SFB Publication in Nature
Biophysicists resolve light-driven structural changes in a sodium pump on an atomic level and on chemically relevant timescales from femtoseconds to milliseconds. Together with international colleagues, SFB 1078 scientists Joachim Heberle and Igor Schapiro publish their results in the lastest issue of the journal Nature.
News from May 22, 2020
How does a nerve impulse develop?
For the first time, scientists of FU Berlin, the Paul-Scherrer Institute in Switzerland and the Hebrew University of Jerusalem succeeded in taking high-resolution snapshots of the sodium pump in bacterial cells. Light-driven sodium pumps actively transport small cations across cellular membranes. These pumps are used by microorganisms to convert light into membrane potential.
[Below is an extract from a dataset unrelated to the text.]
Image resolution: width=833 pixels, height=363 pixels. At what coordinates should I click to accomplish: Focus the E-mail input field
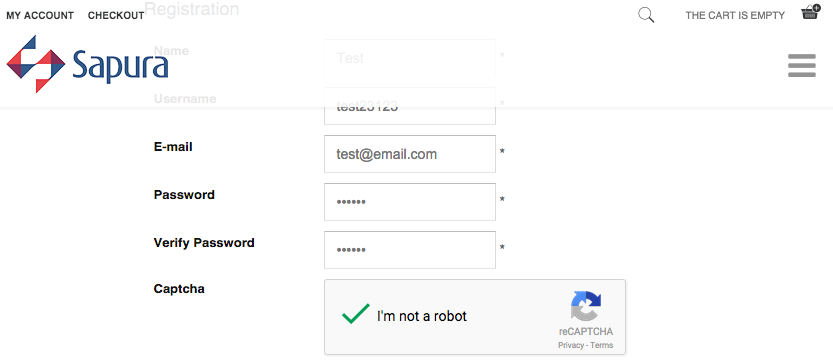click(410, 154)
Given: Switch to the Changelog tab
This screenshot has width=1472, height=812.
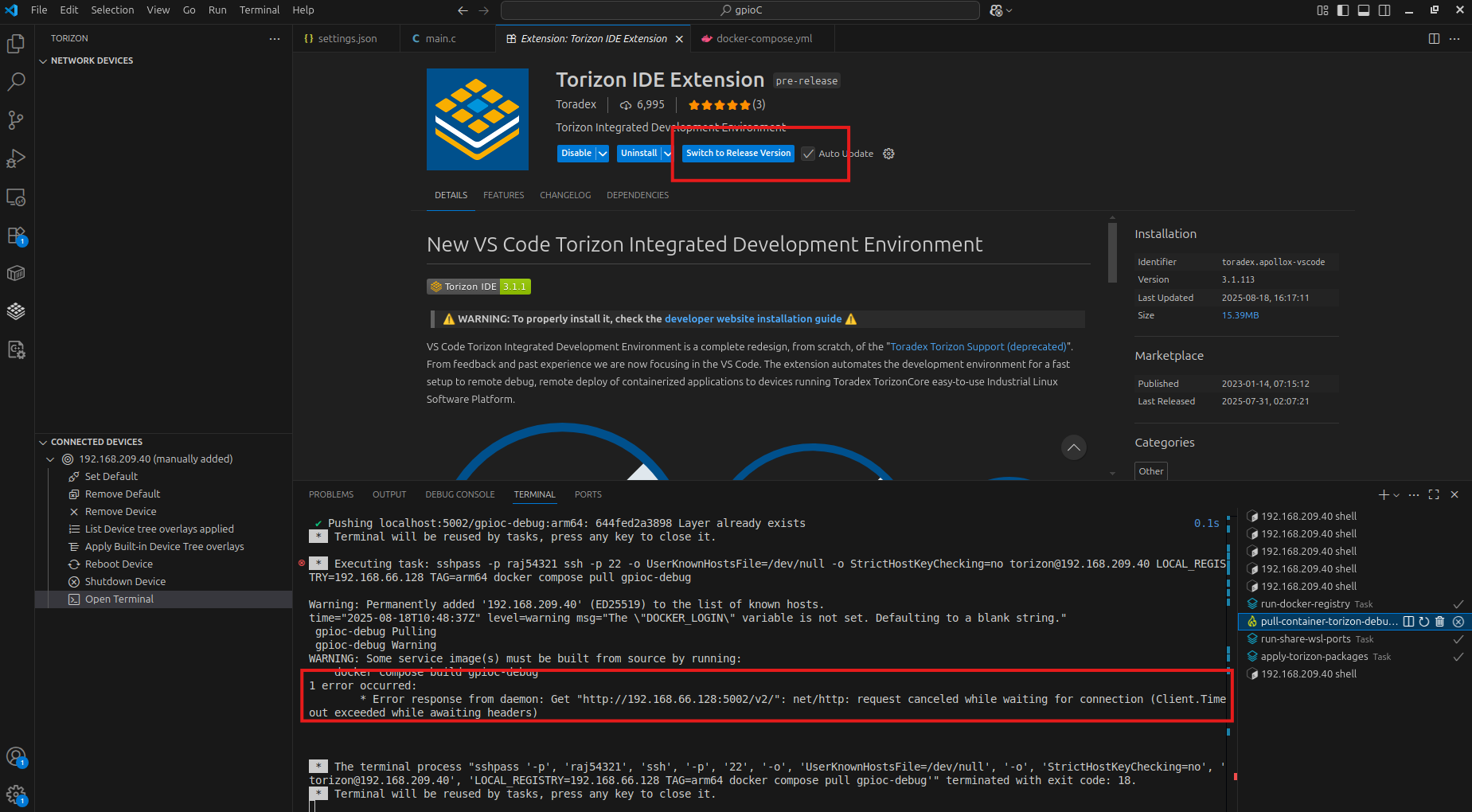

Time-resolved X-ray crystallography at the SwissFEL group of Jörg Standfuss and vis-IR spectroscopy at FU Berlin under the guidance of Joachim Heberle (project B3) in conjuntion with quantum mechanical calculations in the group of Igor Schapiro (Mercator Fellow) allowed to unravel the characterisctic changes of a protein essential for its catalytic function with highest spatial and temporal precision. These fundamental results may stimulate new approaches in energy sciences like in light-driven water oxidation and could also help to develop tailored tools in biomedical science like optogenetic tools with application in neuroscience.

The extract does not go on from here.